:: What is required ::
Write out the following rows verbatim, beginning at the line that contains "Task: Go to the Debug tab" and stopping after the line that contains "I will pos(499,141).".

━━━━━ Data shown

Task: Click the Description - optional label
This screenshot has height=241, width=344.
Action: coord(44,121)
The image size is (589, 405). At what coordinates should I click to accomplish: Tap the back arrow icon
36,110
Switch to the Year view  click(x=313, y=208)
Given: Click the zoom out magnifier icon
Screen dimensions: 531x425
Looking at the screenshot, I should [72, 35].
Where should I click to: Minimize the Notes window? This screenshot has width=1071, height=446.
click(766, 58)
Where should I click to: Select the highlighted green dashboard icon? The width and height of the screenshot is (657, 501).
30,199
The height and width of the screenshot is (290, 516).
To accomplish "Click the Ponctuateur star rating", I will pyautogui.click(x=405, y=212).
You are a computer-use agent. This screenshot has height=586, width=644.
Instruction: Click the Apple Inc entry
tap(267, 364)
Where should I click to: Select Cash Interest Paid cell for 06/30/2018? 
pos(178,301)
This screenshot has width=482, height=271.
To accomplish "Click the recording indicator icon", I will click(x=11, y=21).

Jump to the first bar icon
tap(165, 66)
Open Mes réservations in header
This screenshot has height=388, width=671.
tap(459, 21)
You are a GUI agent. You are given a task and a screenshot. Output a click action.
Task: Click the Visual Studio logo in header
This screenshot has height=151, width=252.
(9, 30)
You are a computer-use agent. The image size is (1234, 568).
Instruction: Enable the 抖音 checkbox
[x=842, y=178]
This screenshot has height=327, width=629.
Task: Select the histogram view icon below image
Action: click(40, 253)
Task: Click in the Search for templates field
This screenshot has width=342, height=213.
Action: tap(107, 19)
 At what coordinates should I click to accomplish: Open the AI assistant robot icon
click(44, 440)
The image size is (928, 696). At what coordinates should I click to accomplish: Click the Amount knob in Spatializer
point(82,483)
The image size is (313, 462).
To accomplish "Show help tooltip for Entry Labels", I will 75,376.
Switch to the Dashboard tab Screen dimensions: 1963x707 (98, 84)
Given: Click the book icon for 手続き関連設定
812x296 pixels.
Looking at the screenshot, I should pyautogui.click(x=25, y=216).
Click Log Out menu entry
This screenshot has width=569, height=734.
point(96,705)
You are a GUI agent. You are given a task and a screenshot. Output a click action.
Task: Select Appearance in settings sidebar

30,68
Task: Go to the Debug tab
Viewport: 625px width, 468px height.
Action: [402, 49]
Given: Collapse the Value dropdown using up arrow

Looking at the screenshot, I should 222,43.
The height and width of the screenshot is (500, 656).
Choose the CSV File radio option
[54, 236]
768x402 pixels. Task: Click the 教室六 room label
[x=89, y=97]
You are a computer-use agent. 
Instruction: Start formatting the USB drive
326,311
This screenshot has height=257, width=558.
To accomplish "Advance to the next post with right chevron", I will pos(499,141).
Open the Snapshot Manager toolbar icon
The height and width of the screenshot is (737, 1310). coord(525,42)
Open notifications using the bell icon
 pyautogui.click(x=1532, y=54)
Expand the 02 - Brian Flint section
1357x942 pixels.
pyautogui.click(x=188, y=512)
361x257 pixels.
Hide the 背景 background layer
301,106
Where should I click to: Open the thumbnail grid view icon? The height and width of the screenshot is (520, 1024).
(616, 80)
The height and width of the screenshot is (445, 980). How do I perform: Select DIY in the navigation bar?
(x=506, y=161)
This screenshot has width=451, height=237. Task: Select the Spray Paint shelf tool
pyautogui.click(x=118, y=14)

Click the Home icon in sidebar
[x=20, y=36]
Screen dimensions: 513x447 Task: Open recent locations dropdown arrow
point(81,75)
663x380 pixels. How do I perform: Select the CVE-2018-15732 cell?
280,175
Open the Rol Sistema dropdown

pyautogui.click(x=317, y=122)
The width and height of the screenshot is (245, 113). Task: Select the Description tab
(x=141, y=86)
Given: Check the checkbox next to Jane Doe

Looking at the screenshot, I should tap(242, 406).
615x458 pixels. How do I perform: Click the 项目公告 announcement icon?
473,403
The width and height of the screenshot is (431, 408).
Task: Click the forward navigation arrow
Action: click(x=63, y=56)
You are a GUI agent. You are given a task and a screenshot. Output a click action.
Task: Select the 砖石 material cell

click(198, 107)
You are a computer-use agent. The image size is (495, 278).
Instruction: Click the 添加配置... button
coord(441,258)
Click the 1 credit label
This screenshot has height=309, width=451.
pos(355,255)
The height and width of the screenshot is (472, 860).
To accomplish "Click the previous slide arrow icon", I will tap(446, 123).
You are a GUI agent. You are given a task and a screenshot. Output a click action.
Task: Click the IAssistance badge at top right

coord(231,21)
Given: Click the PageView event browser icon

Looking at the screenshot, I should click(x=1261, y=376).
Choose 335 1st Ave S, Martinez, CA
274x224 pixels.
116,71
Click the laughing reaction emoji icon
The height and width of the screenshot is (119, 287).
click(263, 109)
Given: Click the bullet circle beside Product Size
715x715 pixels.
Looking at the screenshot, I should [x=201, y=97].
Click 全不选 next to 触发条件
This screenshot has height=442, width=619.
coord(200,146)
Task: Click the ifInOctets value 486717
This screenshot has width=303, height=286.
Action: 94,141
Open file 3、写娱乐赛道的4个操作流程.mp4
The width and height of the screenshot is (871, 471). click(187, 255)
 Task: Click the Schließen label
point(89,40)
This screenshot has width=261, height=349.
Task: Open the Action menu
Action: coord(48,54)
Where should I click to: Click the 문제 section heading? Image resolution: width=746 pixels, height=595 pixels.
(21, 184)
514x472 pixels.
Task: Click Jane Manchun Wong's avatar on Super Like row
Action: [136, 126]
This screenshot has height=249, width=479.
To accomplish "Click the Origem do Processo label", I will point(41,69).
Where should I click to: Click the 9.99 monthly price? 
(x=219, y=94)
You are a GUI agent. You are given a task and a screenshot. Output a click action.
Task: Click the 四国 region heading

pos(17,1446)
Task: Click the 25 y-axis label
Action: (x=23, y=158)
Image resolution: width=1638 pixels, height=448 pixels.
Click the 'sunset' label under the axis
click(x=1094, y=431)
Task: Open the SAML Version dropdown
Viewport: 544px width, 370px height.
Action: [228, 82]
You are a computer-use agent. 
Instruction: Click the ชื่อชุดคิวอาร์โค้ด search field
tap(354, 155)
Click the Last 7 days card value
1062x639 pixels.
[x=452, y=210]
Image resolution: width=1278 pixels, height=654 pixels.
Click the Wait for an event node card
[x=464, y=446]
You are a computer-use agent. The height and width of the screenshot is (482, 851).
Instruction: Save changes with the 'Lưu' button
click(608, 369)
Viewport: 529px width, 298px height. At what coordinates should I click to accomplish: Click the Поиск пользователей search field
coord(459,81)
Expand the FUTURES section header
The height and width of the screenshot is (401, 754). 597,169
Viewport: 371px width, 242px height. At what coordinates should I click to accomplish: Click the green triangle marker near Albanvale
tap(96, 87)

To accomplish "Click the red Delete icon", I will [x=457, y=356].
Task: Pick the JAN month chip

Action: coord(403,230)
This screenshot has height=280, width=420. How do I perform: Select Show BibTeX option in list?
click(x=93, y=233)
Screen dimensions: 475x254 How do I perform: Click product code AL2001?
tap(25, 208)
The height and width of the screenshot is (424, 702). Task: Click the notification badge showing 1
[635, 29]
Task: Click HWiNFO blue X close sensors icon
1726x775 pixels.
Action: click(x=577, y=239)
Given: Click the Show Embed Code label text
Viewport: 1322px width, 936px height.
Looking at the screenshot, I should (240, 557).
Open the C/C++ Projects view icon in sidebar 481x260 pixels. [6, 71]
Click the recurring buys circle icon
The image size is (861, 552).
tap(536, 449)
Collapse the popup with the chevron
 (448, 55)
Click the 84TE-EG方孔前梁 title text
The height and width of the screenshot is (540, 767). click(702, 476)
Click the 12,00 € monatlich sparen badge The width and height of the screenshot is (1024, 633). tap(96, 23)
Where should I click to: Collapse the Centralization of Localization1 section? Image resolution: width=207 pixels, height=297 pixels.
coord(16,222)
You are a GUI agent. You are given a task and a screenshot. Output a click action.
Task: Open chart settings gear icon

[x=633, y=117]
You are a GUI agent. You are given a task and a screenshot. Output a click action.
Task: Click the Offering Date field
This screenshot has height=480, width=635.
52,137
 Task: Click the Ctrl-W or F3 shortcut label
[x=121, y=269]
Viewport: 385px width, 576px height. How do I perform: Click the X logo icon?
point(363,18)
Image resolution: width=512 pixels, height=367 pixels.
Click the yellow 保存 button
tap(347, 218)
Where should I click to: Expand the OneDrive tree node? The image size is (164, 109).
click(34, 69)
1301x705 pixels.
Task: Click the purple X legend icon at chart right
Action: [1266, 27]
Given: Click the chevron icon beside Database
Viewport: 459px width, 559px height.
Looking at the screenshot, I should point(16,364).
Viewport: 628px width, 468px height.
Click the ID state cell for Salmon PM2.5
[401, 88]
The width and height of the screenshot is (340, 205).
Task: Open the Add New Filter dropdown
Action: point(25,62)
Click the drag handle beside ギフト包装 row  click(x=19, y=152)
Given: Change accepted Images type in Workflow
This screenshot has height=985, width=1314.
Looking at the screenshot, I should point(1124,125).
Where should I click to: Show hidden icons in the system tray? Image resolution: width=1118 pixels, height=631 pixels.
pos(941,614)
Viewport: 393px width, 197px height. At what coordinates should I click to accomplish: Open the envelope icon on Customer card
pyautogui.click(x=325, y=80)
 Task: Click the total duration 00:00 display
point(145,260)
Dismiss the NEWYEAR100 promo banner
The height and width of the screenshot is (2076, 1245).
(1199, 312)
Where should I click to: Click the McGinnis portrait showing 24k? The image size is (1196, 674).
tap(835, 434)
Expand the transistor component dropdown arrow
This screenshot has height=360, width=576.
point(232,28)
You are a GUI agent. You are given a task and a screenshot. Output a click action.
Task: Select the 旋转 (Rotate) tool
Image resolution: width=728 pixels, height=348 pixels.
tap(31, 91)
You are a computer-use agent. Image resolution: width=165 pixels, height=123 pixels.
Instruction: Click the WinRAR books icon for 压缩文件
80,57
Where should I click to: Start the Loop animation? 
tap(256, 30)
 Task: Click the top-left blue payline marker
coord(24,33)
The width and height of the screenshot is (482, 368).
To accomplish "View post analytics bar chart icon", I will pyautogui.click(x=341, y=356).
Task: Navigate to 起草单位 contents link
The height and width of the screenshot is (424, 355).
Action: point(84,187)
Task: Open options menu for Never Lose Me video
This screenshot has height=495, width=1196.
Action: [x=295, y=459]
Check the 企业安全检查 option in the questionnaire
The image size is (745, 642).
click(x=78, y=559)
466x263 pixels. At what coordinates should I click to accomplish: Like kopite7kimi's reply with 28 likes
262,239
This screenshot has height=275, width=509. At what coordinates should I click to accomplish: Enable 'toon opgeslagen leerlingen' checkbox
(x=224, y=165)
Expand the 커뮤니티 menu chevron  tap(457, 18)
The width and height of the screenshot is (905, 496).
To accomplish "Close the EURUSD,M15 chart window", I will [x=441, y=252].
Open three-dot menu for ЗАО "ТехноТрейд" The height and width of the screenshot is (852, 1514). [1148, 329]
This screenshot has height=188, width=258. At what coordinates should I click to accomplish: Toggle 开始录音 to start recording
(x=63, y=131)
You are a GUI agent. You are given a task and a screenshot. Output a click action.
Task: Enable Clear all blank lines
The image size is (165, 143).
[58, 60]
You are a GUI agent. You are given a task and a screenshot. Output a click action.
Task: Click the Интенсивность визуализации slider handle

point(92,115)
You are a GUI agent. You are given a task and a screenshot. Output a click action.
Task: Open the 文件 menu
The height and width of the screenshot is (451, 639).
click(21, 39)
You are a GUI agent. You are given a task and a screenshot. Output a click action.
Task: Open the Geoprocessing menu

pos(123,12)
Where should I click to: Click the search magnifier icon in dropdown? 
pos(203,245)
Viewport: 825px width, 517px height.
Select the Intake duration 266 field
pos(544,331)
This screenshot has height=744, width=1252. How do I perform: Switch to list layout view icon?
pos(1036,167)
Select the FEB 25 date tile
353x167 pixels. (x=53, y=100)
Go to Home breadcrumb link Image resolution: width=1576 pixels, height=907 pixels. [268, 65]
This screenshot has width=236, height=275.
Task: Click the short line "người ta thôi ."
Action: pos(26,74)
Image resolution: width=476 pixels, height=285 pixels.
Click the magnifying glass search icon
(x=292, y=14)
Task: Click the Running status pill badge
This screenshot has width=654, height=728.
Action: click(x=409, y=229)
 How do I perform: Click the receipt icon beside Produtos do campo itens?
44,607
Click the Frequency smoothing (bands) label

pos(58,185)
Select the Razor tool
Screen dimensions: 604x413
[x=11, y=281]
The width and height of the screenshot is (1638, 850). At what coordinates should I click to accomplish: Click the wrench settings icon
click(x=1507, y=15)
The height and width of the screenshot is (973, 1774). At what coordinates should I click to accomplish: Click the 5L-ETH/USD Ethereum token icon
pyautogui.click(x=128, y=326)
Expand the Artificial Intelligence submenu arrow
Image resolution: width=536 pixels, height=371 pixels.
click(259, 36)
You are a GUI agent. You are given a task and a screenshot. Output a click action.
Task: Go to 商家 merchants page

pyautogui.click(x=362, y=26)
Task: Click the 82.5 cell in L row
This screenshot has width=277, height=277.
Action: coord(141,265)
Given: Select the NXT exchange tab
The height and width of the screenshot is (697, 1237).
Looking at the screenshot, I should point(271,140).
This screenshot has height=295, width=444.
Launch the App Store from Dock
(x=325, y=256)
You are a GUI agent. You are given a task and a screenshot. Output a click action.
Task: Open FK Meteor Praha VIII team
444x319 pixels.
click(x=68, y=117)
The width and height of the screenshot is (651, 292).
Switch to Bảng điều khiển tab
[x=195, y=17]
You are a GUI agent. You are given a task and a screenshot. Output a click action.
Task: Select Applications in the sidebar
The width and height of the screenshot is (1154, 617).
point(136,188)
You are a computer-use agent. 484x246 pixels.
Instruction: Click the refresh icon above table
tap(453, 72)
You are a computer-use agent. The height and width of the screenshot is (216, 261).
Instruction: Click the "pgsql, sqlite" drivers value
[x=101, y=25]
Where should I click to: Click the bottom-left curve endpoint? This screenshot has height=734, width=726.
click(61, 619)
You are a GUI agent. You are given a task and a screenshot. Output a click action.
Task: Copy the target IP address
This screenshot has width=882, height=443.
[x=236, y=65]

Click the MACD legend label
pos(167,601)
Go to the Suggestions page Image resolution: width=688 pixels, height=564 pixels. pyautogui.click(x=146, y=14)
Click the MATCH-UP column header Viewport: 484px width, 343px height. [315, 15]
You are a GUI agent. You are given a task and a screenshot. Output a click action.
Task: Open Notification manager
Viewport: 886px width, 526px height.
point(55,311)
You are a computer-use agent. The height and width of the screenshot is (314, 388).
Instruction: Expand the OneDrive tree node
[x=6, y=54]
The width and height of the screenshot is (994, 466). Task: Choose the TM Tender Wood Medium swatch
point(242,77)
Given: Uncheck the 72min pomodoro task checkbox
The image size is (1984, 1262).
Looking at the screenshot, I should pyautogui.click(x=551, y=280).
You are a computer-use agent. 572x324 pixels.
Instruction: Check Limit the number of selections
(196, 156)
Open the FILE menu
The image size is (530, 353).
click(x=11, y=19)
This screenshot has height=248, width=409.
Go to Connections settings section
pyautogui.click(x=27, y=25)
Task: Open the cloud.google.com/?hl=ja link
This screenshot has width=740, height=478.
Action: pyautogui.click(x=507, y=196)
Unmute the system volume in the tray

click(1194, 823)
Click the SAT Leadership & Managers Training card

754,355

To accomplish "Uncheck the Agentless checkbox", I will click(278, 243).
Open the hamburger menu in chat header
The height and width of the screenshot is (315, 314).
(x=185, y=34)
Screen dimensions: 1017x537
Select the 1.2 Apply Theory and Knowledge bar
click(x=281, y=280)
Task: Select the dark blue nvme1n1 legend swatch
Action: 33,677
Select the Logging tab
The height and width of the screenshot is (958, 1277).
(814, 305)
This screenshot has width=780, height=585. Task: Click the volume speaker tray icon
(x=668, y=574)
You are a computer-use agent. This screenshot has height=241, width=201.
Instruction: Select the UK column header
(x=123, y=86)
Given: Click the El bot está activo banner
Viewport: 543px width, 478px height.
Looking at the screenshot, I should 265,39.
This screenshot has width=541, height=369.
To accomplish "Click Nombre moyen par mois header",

━━━━━━━━━━

:: Result of the task ::
Task: Go to the Debug tab
Viewport: 625px width, 468px height.
Action: [402, 49]
Given: Collapse the Value dropdown using up arrow

Looking at the screenshot, I should 222,43.
The height and width of the screenshot is (500, 656).
Choose the CSV File radio option
[54, 236]
768x402 pixels. Task: Click the 教室六 room label
[x=89, y=97]
You are a computer-use agent. 
Instruction: Start formatting the USB drive
326,311
This screenshot has height=257, width=558.
To accomplish "Advance to the next post with right chevron", I will pos(499,141).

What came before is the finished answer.